Viewing the complaint in a manner most favorable to the appellant, it seems to provide alternative theories on which to predicate the appellees’ liability.
First, the complaint seems to charge that the employee-employer relationship provides the basis for holding the appellees owe the appellant a duty to protect her from criminal assaults by third persons. However, as Counsel for appel-lees argue, this is but another way of alleging appellant was not provided with a safe place to work. This being true, if liability exists for violation of this duty, recourse must be had, if at all, under the Workmen’s Compensation Act.
Secondly, the complaint charges and Counsel for appellant argues that notwithstanding the employee-employer relationship the appellees owe a duty to protect the appellant from assaults by third persons. Counsel for appellant states in his brief that, “ * * * whether the plaintiff is considered to be an employee or an invitee on the premises, the duty owed by the defendants is the same.”

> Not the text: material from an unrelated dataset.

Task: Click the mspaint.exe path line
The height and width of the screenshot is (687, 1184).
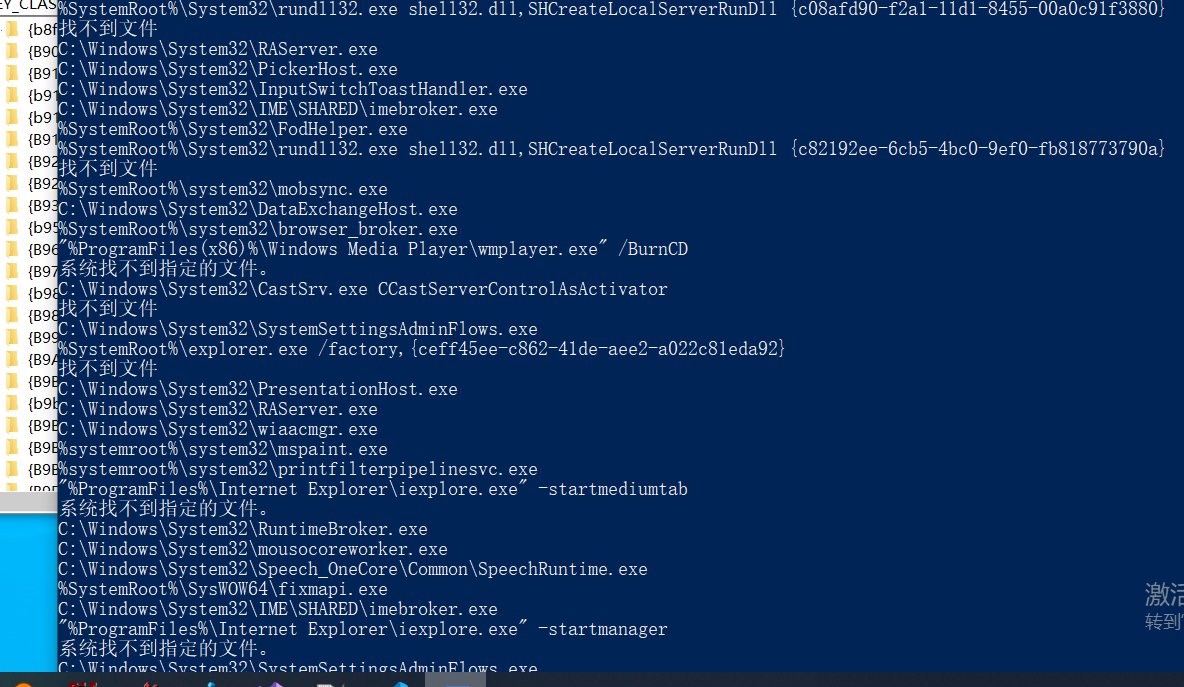Action: (x=223, y=449)
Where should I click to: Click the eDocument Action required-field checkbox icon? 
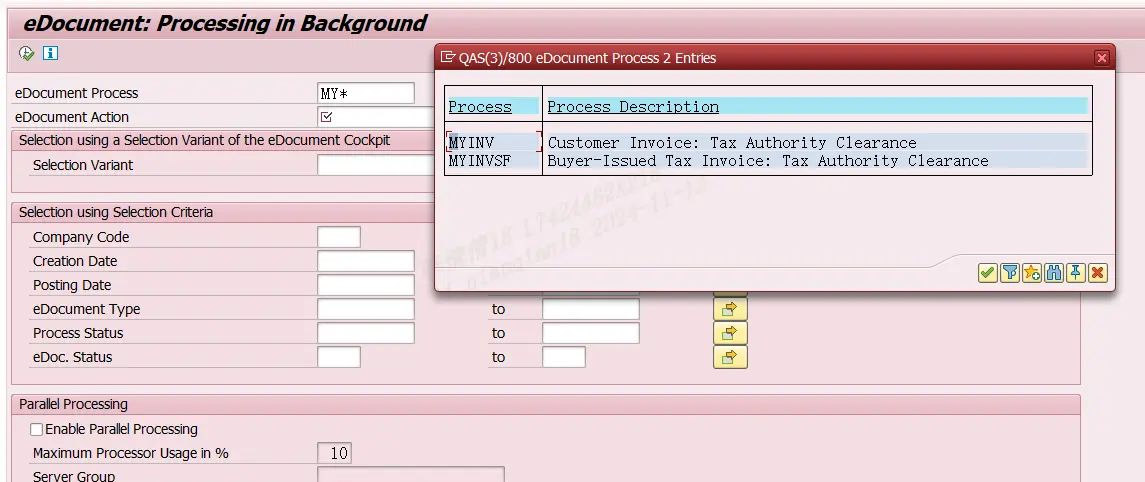326,117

In support of this argument Counsel for appellant cites 57 Am.Jur.2d, Negligence, Section 45:
“The law imposes an obligation upon everyone who attempts to do anything, even gratuitously, for another, to exercise some degree of care and skill in the performance of what he has undertaken, for nonperformance of which an action will lie * * * *. Moreover, one who voluntarily creates and maintains a condition for the use of others is, in the absence of some privilege, charged with the duty of exercising care to prevent the condition from becoming a source of danger to those who use it * * *
Thus, it is argued that by building a fence around its parking lot and hiring security guards General Electric Company assumed the duty of protecting the appellant.
Appellant’s argument overlooks the fact neither appellant nor anyone else was required to use the lot. If the appellant had been required to use the lot, then the argument appellees had affirmatively assumed the duty to protect her would warrant consideration.

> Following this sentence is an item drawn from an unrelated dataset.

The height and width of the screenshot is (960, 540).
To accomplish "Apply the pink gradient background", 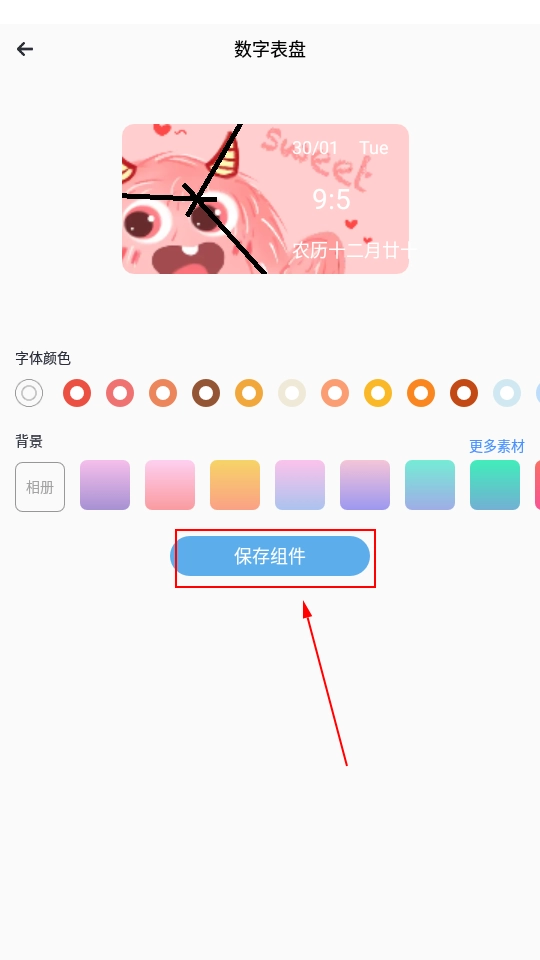I will [170, 485].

In order to sustain appellant’s contention this Court would have to conclude that as a matter of law anyone providing a guarded parking lot assumes the burden of insuring the safety of any invitee using the lot.
“Under some circumstances, an employer has been held liable to his employee for injuries resulting from assault by a third person where the employer, but not the employee, had knowledge or notice of an unusual risk of assault by third persons and the employer failed to warn the employee of that danger. Ordinarily, however, an employer is under no legal duty to protect his employees from unlawful assault by strangers, and is not, as a rule, to be held liable for the intentional injury to or killing of his employee by a third person.” 53 Am.Jur.2d, Section 215, p. 269.
In the case of Brodie v. Miller, 24 Tenn.App. 316, 143 S.W.2d 1042 (1940), it is said:
“The law does not place the onerous duty upon a party of anticipating the criminal act of another unless they arise naturally and spontaneously from the act of the party.”
We are of the opinion the trial judge correctly held, under the facts alleged in the complaint, neither of the appellees owed a duty to protect appellant from a criminal assault by a third person.
The judgment of the trial judge is affirmed with costs.